- _SET PROBLEM_: Please recast the rows starting with the line that contains "Image resolution: width=874, height=1519." and going on through the line that contains "here (139, 1410)" as a two-column CSV with the columns request and answer. Give one row for each request, with its text and its answer each in one quoted field and any line breaks turned into spaces.

- _INPUT RECORDS_:
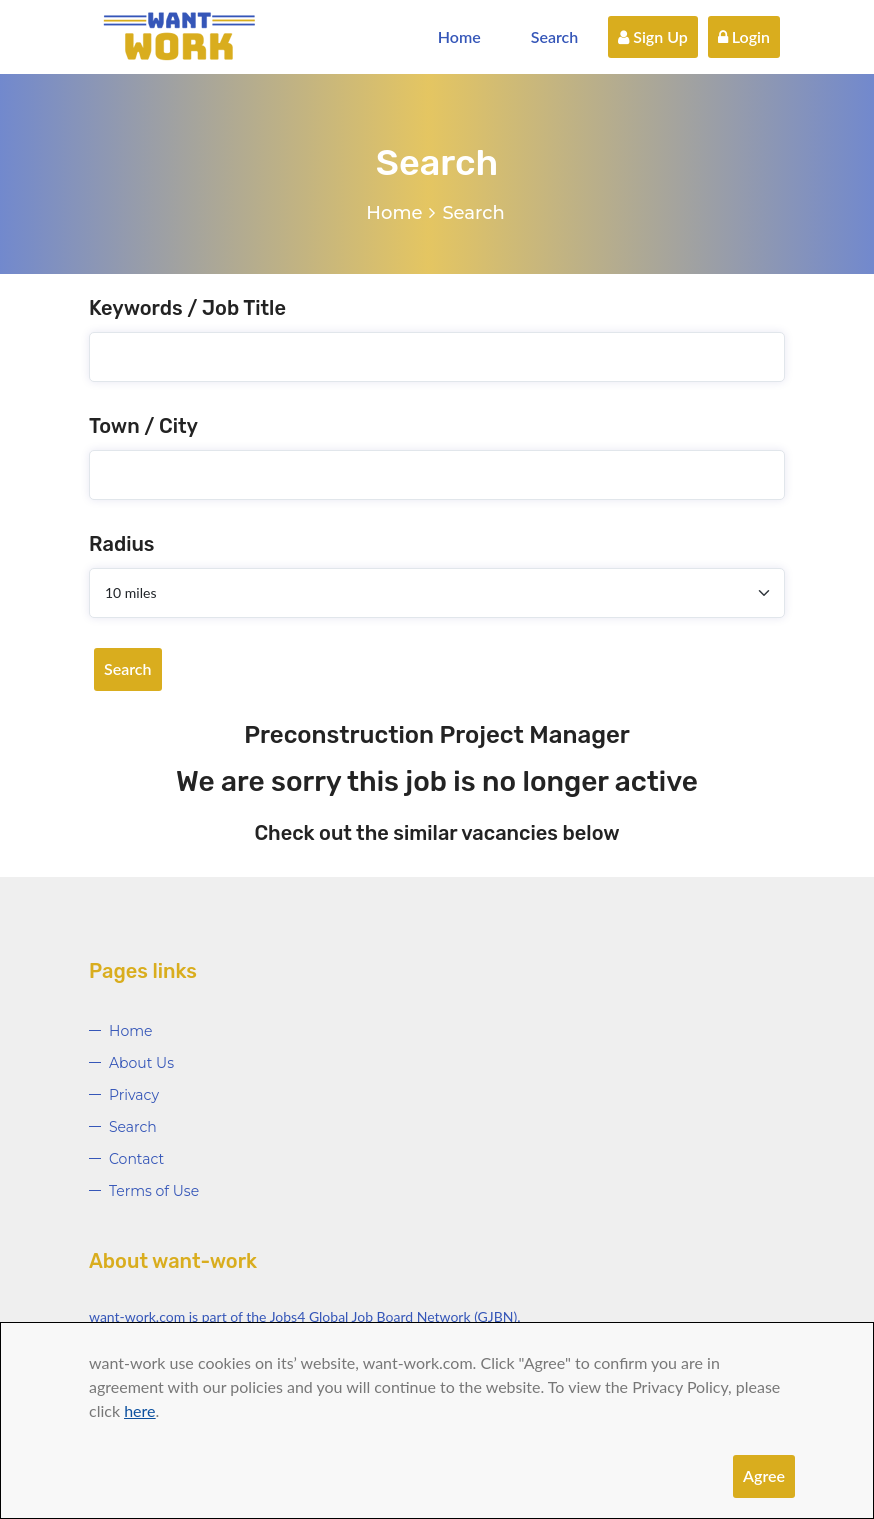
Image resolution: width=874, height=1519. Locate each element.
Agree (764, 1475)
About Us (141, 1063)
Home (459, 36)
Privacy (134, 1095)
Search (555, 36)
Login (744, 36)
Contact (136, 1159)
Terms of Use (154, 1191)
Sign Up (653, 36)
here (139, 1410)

--

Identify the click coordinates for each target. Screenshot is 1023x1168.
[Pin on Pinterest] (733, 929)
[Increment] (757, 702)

...

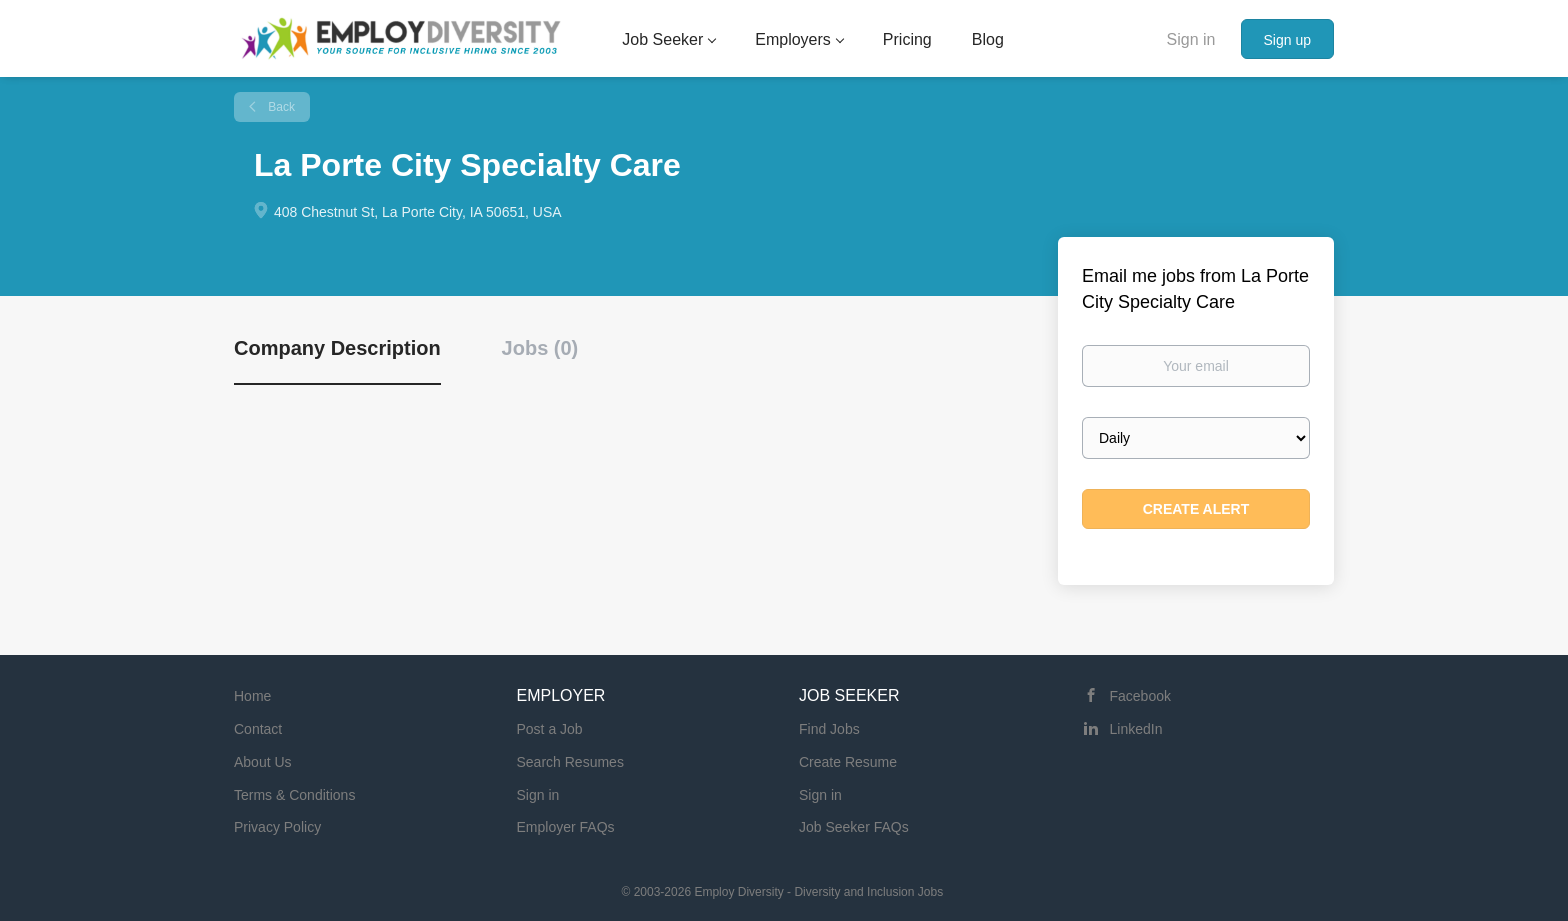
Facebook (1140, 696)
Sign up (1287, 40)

- _THE OUTPUT_:
request,answer
"Image resolution: width=874, height=1519. Locate each element. Agree","(764, 1475)"
"About Us","(141, 1063)"
"Home","(459, 36)"
"Privacy","(134, 1095)"
"Search","(555, 36)"
"Login","(744, 36)"
"Contact","(136, 1159)"
"Terms of Use","(154, 1191)"
"Sign Up","(653, 36)"
"here","(139, 1410)"